On a grassy isle they lived and sang their wondrous songs by day, and by night they nestled together on their soft couch, and awoke in the morning to sunshine and to peace. And there on the grassy island was their home, until the three hundred years were at an end. Then Finola called to her brothers, and tremblingly she told, and tremblingly they heard, that they might now fly eastward to seek their own old home.

Lightly did they rise on outstretched wings, and swiftly did they fly until they reached land. There they alighted and gazed each at the other, but too great for speech was their joy. Then again did they spread their wings and fly above the green grass on and on, until they reached the hills and trees that surrounded their old home. But, alas! only the ruins of Lir's dwelling were left. Around was a wilderness overgrown with rank grass, nettles, and weeds.

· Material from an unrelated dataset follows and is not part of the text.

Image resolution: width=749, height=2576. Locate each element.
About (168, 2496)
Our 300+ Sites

Too downhearted to stir, the swans slept that night within the ruined walls of their old home, but, when day broke, each could no longer bear the loneliness, and again they flew westward. And it was not until they came to Inis Glora that they alighted. On a small lake in the heart of the island they made their home, and, by their enchanting music, they drew to its shores all the birds of the west, until the lake came to be called 'The Lake of the Bird-flocks.'

Slowly passed the years, but a great longing filled the hearts of the children of Lir. When would the good Saint come to Erin? When would the chime of the Christ-bell peal over land and sea?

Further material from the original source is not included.